Titzrath stands up and walks over to the microphone: “Let me first start with a few personal remarks. I moved to Hamburg last year and I'm a new citizen of this great city. And I really enjoy this job here at Hamburger Hafen und Logistik AG, unreservedly and more each day.” She then goes on to discuss the crisis in shipping and how the number of containers passing through the Port of Hamburg will decrease in the future. She warns of negative developments in the global economy and requests that the HHLA let her do her job: providing secure jobs. It is personal, direct and demanding. Titzrath, a former senior director at Daimler and executive board member at leading global logistics provider DHL, is setting a new tone through her rhetoric and her actions. As a woman from another sector her appointment is notable in a city which currently finds itself in the midst of change.

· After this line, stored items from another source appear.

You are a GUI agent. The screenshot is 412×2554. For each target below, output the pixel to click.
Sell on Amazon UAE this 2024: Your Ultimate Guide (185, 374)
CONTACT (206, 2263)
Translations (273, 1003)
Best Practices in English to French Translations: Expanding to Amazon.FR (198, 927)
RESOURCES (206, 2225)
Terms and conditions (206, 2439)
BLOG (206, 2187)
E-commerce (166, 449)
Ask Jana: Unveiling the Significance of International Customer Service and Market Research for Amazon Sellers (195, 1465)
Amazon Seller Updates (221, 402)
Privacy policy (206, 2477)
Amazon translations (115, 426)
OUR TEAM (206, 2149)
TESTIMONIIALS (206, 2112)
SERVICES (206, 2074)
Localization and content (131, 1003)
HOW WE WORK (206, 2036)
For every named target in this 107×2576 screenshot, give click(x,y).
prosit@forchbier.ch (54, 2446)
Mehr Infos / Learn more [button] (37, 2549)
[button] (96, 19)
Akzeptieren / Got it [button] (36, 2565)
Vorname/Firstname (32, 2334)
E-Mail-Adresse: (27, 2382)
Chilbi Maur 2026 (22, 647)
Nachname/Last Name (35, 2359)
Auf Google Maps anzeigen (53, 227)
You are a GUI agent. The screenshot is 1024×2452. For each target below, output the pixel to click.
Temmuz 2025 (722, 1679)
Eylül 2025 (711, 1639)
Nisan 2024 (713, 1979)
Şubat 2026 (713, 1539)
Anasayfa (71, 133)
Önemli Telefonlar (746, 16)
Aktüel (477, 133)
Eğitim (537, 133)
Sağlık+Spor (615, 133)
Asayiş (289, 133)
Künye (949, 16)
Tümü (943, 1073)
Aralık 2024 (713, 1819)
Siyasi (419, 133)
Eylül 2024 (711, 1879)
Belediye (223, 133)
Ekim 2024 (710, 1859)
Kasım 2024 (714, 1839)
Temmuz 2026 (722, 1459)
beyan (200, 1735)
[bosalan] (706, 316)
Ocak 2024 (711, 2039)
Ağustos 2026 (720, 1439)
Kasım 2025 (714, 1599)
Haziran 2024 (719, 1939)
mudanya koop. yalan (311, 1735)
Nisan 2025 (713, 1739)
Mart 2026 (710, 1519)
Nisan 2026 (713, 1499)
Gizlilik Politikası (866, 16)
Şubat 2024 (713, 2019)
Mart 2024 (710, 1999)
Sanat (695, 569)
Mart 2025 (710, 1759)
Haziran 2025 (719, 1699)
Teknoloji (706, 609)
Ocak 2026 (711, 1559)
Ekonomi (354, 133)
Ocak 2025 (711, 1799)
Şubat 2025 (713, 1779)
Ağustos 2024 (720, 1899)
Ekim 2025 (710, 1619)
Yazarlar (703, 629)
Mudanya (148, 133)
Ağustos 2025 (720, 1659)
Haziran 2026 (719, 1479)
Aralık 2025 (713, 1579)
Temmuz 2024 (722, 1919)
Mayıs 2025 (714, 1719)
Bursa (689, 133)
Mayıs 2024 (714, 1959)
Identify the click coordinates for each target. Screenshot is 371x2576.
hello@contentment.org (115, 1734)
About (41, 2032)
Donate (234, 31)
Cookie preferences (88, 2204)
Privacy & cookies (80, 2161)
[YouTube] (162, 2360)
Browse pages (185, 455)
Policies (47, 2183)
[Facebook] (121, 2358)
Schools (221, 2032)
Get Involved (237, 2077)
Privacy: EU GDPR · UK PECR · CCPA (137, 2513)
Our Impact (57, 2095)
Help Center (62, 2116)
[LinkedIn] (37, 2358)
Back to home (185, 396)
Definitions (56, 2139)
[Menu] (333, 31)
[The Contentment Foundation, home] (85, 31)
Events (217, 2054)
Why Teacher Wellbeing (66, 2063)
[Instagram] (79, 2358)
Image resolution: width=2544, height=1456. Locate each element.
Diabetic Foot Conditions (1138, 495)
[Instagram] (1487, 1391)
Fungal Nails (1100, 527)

In the city's parliament the coalition of Social Democrats and Greens is working with public initiatives to find solutions to the major issues affecting the city such as refugee accommodation, road transport and building houses. In business there are more and more executives coming from outside bringing in new ideas. In art and culture there is the resplendent Elbphilharmonie which opened in spring, where concert tickets can cost several thousand Euros on the black market because anyone and everyone is dying to get inside.
Hamburg is growing: around 10,000 new apartments are being built every year. This is the goal of Olaf Scholz, the First Mayor of the Free and Hanseatic City. Hamburg is drawing in the crowds: in 2015 there were twelve million overnight stays, in 2015 there were only six million. Hamburg wants to become a global city, to be famous outside of Germany's borders. Thus hosting a world-famous event has arrived just at the right time. The G20 summit is an acid test for a metropole which believes in itself. It wants to show that with its history and approach it can meet expectations. A meeting of the most important heads of state from around the world should, apart from the pragmatic discussions, symbolise three things above all else: inter-connectedness, community and open-mindedness.
These are the values which are almost clichés in Hamburg given how often they come up in conversation. And they are seen just as often in everyday life – by Angela Titzrath and many other protagonists who shape this global city.